I am trying to fine-tune a transformer/encoder based pose estimation model available on huggingface

When passing “labels” attribute to the forward pass of the model, the model returns “Training not enabled”. The core logic I have implemented is as follows. Since the model outputs heatmaps, I use a post-processing pipeline to get back the keypoint predictions in the image space, and compute a MSE Loss between these reconstructed keypoint (using soft argmax) and ground truth keypoints.

Is this a correct way of thinking?
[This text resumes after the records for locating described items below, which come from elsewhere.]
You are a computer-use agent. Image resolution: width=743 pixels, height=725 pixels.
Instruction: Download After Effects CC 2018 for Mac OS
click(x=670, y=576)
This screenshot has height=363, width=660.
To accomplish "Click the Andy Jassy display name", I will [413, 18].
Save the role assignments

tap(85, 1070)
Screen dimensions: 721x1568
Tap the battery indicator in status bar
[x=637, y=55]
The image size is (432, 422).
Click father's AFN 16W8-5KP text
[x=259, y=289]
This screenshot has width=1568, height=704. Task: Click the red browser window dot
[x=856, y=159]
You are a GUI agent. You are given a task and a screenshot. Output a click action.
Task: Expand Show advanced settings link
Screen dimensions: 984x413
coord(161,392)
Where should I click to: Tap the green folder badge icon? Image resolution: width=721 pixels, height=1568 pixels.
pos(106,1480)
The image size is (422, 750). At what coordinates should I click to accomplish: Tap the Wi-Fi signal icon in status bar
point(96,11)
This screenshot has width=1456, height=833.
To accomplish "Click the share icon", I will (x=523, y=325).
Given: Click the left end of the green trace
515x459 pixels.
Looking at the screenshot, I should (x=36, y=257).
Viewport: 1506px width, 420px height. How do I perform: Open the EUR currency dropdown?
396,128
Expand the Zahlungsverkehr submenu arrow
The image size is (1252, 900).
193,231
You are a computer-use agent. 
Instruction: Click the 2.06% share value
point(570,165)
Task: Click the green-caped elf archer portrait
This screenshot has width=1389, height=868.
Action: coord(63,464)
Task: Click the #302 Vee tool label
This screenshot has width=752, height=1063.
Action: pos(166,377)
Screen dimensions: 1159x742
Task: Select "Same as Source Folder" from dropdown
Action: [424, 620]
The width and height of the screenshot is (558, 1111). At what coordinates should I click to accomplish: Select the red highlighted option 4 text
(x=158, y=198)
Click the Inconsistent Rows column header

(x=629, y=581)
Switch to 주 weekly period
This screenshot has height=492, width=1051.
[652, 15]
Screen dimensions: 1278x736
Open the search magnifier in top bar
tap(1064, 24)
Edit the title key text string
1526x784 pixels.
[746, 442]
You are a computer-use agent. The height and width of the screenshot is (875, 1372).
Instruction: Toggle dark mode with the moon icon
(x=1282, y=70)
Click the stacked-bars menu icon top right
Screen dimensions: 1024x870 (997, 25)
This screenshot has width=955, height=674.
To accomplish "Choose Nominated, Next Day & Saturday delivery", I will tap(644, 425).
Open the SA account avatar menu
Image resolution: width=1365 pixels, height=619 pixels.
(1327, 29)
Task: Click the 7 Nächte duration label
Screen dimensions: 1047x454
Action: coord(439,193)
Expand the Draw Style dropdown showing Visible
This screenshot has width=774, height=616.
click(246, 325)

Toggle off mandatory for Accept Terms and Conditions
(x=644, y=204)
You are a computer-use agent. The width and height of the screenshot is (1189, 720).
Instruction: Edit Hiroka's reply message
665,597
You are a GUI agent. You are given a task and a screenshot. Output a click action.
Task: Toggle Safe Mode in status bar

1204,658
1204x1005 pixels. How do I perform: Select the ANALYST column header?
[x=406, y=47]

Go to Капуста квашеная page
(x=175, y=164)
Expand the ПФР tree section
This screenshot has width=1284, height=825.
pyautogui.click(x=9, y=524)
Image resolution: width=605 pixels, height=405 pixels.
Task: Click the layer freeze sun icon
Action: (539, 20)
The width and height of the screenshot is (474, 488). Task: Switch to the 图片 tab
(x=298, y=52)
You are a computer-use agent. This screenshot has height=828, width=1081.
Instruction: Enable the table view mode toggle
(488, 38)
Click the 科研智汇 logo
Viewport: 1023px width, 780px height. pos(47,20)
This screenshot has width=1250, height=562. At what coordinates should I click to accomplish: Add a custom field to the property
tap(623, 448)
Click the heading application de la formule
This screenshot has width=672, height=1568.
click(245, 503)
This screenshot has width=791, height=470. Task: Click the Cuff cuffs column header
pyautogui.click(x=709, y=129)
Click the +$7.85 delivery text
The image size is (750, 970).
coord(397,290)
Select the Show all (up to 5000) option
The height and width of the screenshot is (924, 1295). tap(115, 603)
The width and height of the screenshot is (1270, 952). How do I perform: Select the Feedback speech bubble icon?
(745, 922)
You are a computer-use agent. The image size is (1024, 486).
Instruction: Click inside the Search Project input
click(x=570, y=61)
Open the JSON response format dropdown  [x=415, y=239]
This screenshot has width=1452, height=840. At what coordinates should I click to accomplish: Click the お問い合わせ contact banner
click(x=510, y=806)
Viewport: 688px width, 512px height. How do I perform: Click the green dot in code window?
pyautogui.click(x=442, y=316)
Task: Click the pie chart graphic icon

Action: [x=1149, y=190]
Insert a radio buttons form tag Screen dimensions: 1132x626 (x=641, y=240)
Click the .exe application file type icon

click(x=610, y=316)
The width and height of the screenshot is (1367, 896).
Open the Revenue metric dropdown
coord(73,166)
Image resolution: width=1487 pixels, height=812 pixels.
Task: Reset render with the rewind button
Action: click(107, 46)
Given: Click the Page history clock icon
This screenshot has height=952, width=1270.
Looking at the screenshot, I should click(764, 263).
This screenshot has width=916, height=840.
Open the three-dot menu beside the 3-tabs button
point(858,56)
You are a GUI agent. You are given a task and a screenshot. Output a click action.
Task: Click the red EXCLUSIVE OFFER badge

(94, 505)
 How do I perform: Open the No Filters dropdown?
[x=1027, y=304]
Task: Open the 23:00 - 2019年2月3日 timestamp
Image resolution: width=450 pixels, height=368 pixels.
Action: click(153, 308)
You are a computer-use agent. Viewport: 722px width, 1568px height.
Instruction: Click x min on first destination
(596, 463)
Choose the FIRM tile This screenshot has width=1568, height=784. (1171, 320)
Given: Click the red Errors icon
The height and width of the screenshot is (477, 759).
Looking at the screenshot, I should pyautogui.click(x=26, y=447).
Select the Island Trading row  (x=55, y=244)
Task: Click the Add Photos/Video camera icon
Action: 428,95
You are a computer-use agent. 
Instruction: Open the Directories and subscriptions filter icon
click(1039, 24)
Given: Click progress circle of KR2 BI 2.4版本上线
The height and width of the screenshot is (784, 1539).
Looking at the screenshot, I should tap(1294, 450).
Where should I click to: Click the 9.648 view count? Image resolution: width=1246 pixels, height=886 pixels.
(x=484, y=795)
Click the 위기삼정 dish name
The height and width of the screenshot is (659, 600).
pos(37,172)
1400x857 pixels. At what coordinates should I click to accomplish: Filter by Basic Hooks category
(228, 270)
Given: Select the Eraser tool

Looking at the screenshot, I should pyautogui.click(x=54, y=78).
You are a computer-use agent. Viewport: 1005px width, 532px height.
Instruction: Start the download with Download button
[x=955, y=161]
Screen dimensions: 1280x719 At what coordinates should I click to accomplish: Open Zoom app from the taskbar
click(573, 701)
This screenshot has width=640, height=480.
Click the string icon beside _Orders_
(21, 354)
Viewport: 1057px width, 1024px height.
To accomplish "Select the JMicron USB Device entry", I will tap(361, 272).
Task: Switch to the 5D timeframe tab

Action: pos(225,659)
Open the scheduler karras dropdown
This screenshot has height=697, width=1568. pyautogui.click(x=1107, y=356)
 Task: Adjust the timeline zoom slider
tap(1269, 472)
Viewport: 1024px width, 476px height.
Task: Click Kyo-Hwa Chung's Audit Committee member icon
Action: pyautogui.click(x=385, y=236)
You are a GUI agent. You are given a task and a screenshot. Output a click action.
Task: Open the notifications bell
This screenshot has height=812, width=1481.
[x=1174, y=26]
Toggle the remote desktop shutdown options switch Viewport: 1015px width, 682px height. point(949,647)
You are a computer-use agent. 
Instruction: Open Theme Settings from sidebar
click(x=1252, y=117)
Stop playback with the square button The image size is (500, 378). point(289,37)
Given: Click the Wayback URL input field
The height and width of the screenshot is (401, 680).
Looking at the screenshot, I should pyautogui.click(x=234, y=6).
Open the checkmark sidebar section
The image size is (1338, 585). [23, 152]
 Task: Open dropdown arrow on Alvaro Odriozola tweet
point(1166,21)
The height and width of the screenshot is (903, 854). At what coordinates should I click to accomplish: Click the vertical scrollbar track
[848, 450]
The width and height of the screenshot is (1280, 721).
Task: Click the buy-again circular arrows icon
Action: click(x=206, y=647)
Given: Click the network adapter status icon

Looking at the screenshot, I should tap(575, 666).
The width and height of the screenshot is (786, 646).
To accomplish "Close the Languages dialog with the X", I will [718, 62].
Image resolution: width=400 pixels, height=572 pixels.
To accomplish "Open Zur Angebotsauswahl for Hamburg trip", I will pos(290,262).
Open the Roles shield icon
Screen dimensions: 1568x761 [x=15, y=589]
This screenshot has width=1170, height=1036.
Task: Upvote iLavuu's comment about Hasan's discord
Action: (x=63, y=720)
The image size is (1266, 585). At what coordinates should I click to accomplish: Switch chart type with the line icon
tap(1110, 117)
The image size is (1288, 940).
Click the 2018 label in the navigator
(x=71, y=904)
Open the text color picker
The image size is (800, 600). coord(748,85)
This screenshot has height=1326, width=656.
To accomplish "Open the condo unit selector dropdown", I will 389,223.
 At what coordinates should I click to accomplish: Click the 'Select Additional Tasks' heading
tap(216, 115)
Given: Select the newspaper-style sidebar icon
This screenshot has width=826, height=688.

Comparing heatmap to heatmap might seem more intuitive, but I didn’t want to write the keypoint to heatmap and add the specific image processor’s normalization with the worry that they might go off-scale Things I have tried:

modified the model’s heatmap head to predict for 24 keypoints for dogs instead of the 17 for humans it was trained on 2.added a Simple Adapter network right after the layer norm and before the model’s heatmap head unfreeze some of the backbone layer’s gradually track loss with both normalized and unnormalized keypoints. Added gradient clipping. the post processing pipeline is a differentiable approxiamtion of transformers/src/transformers/models/vitpose/image_processing_vitpose.py at main · huggingface/transformers · GitHub Tuning LRs However, gradient flow through the head and the adapter and the deeper encoder layers have been very very small.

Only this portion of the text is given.